Required work
1 > Decide whether each statement agrees with the Kubernetes autoscaling page below, answering yes or no and quoting the words that settle it: (a) Autoscaling is set up through a command-line tool. (b) Max Replicas is the number of pods an asset never scales above. (c) Replica counts can be adjusted based on custom metrics.
2 > Resume the Kubernetes autoscaling page from where it stops.

Article
_ _ _ _ _ _ _

Kubernetes Autoscaling
Automatically scale your application workloads based on demand. Codiac integrates with Kubernetes Horizontal Pod Autoscaler (HPA) to dynamically adjust replica counts based on CPU, memory, or custom metrics.
Autoscaling is configured through the Codiac web UI at app.codiac.io. Navigate to your asset and configure scaling parameters in the visual interface.
What Is Autoscaling?
Autoscaling automatically adjusts the number of running pods (replicas) for an asset based on observed metrics. When load increases, Kubernetes adds more replicas. When load decreases, it scales back down.
Business Value:
- Cost optimization: Scale down during low traffic, reduce cloud spending by 40-60%
- Performance: Scale up automatically during demand spikes, maintain responsiveness
- Zero manual intervention: No need to manually adjust replica counts
- Resilience: Handle unexpected traffic bursts without capacity planning
How Autoscaling Works
Low Traffic (10% CPU) High Traffic (80% CPU)
┌─────────┐ ┌─────────┐ ┌─────────┐ ┌─────────┐
│ Pod 1 │ Scales Up → │ Pod 1 │ │ Pod 2 │ │ Pod 3 │
└─────────┘ └─────────┘ └─────────┘ └─────────┘
1 replica 3 replicas
Load Decreases Load Increases Again
↓ ↑
Scales Down ← [Cooldown Period] → Scales Up
Key Concepts:
- Min Replicas: Minimum number of pods (never scale below this)
- Max Replicas: Maximum number of pods (never scale above this)

_ _ _ _ _ _ _

Information supplied
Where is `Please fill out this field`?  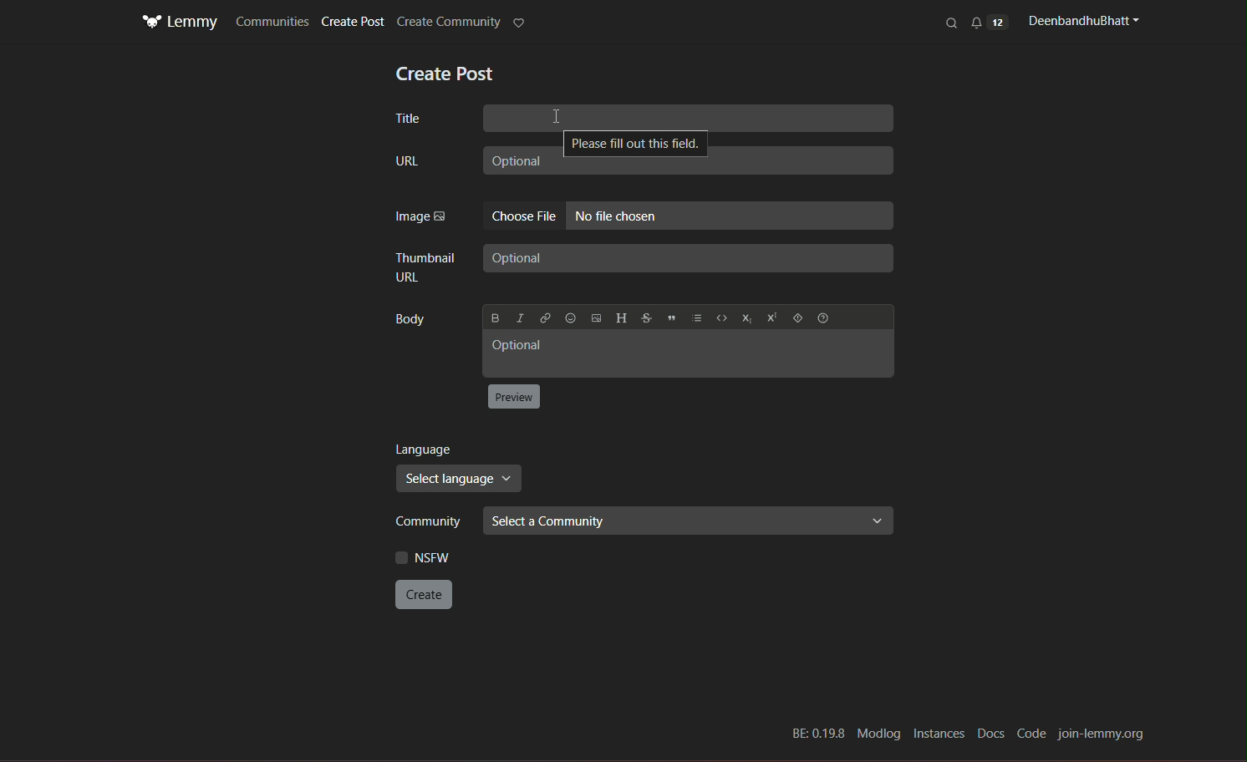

_ _ _ _ _ _ _

Expected answers
1 >
(a) No: "Autoscaling is configured through the Codiac web UI at app.codiac.io."
(b) Yes: "Maximum number of pods (never scale above this)"
(c) Yes: "dynamically adjust replica counts based on CPU, memory, or custom metrics"

2 >
- Target Metric: CPU/memory utilization percentage that triggers scaling
- Cooldown Period: Wait time between scaling actions to prevent thrashing
Supported Metrics
| Metric Type | What It Measures | When to Use |
|---|---|---|
| CPU | Average CPU utilization across all pods | Most common, works for CPU-bound apps (APIs, web servers) |
| Memory | Average memory usage across all pods | Memory-intensive apps (caching, data processing) |
| Custom Metrics | Application-specific metrics (requests/sec, queue depth) | Advanced scenarios requiring domain-specific scaling |
- Web UI
- kubectl
Configuring Autoscaling in Web UI
Manage autoscaling through Codiac's visual interface with real-time scaling metrics.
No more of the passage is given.